> [Requirement]: Please set down the data word for word, from the line holding "Image resolution: width=1529" through the line holding "Action: click(x=506, y=251)", both included, and leave any pictures out.
----- Input rows -----
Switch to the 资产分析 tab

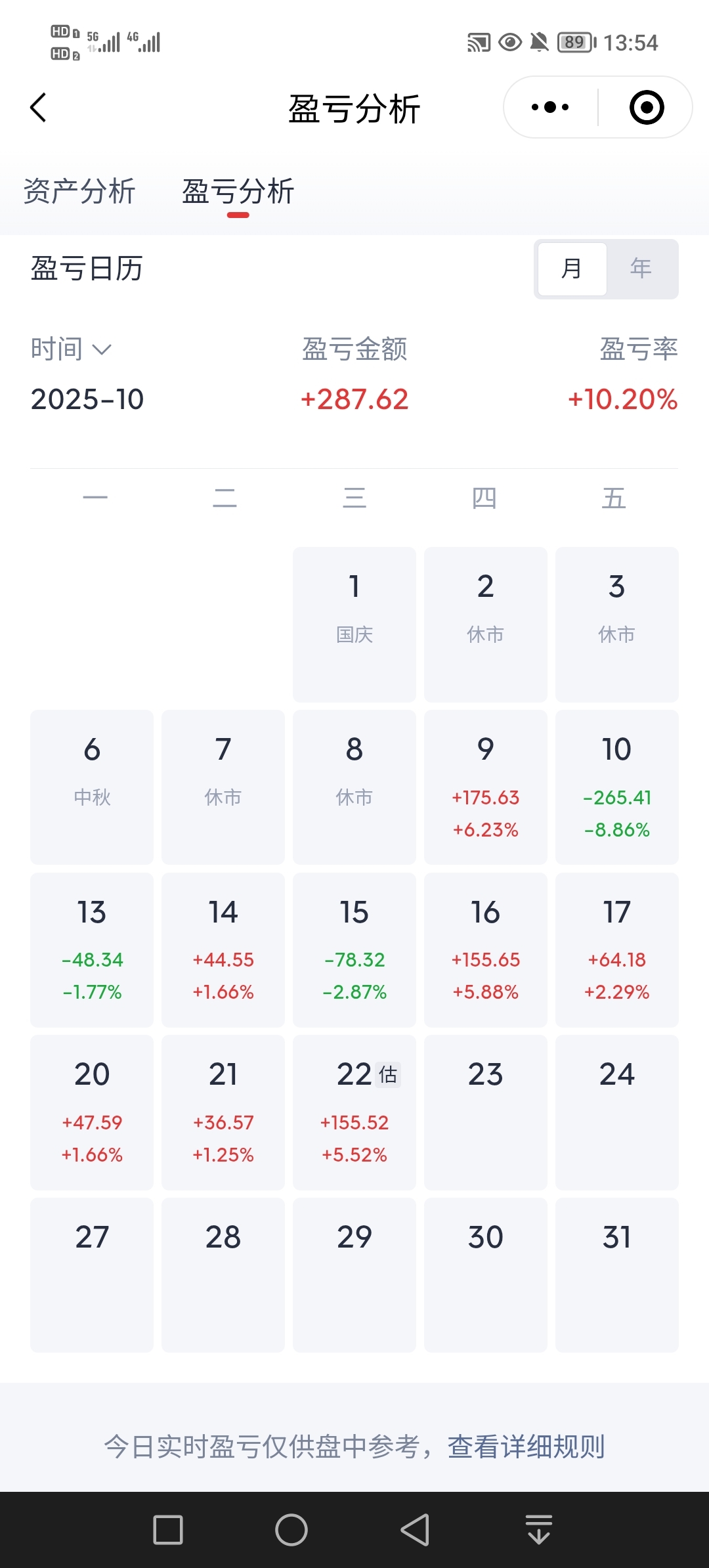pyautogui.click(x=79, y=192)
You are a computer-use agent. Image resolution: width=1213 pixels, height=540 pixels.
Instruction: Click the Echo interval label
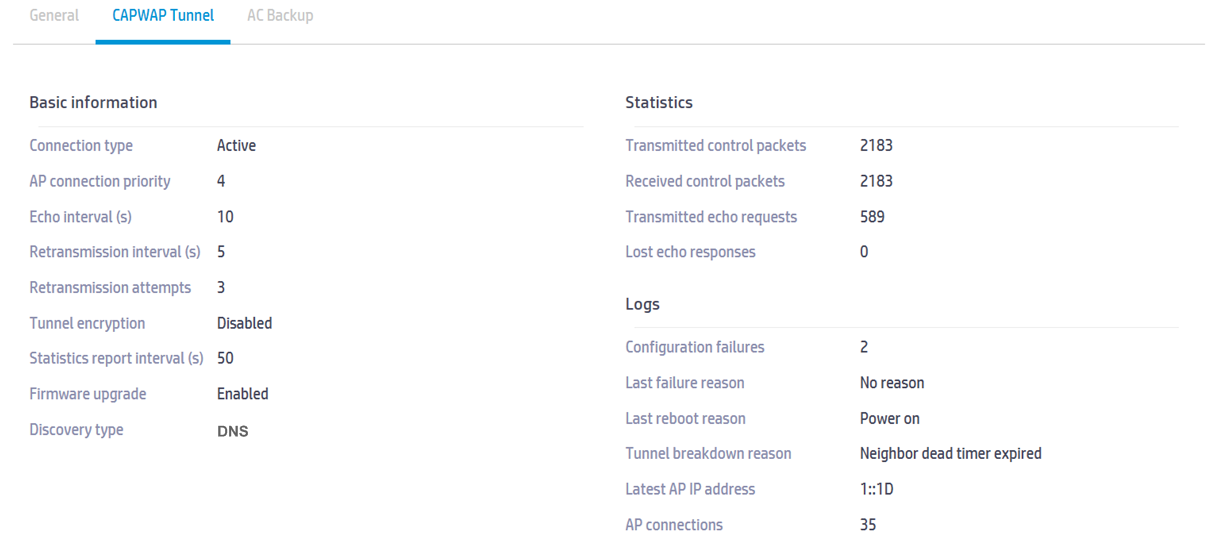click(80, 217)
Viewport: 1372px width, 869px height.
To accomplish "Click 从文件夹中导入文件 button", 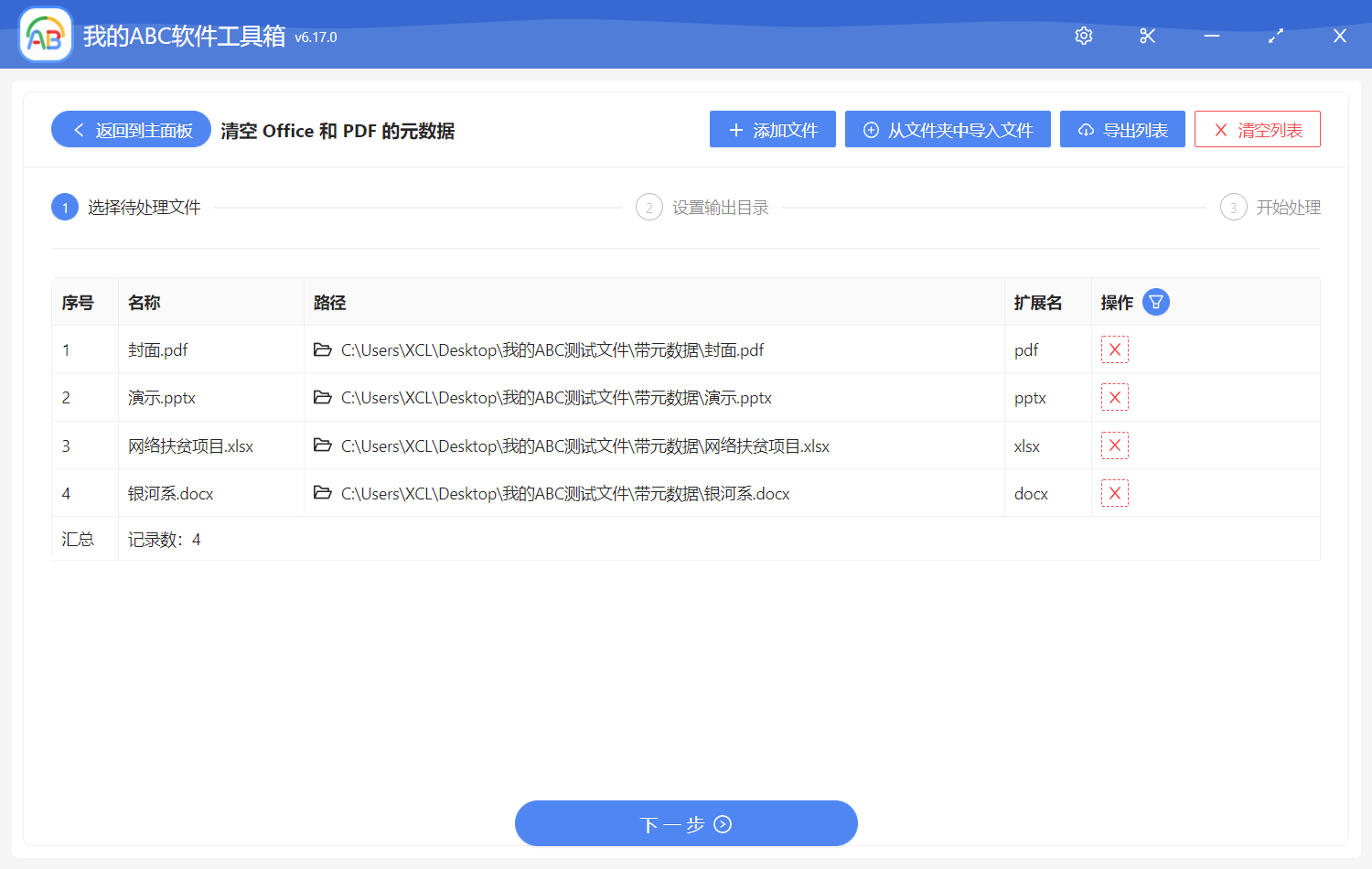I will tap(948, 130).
-----
----- Input rows -----
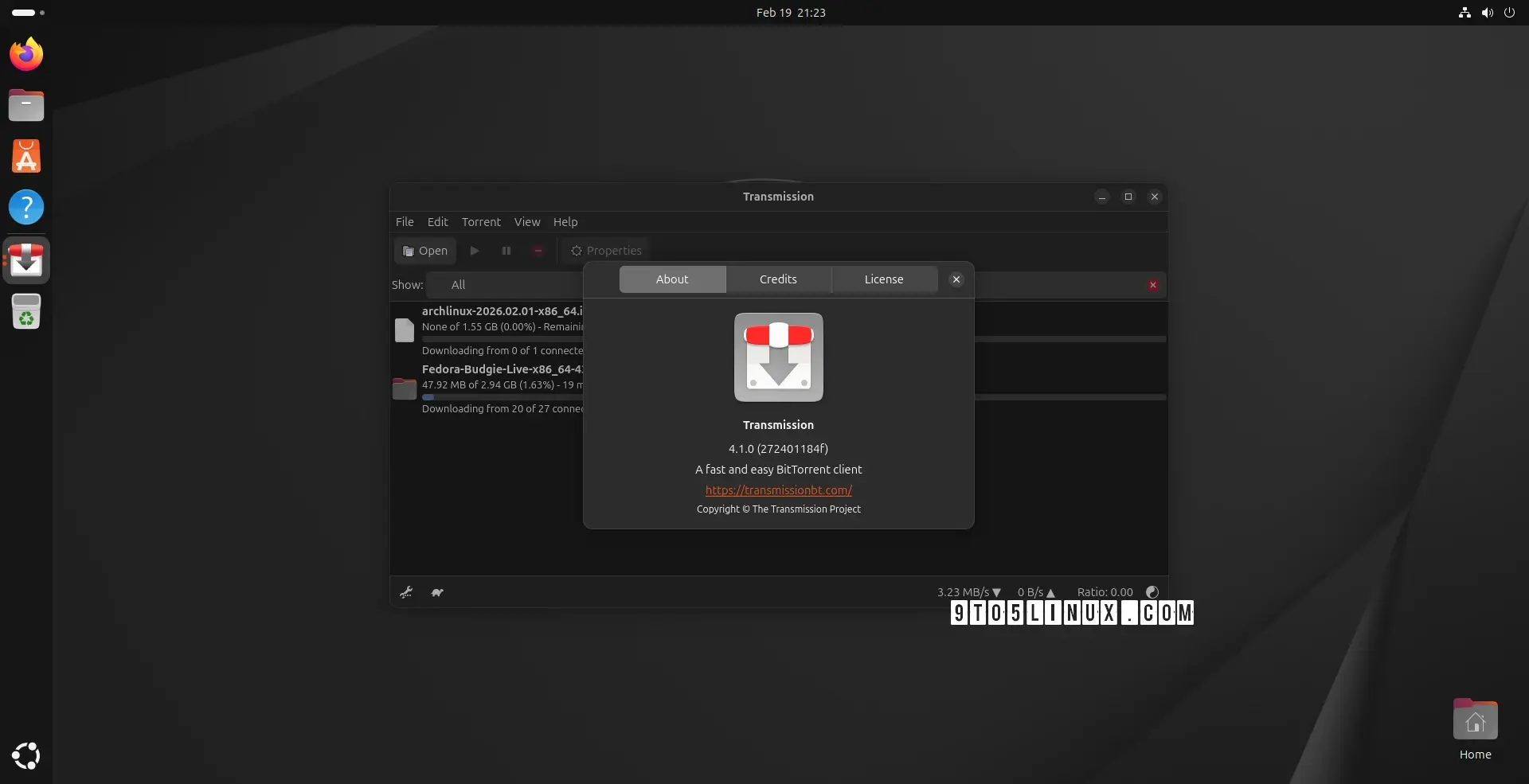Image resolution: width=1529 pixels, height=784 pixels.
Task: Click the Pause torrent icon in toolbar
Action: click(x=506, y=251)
-----
> [Complete output]:
Image resolution: width=1529 pixels, height=784 pixels.
Task: Click the Pause torrent icon in toolbar
Action: click(x=506, y=251)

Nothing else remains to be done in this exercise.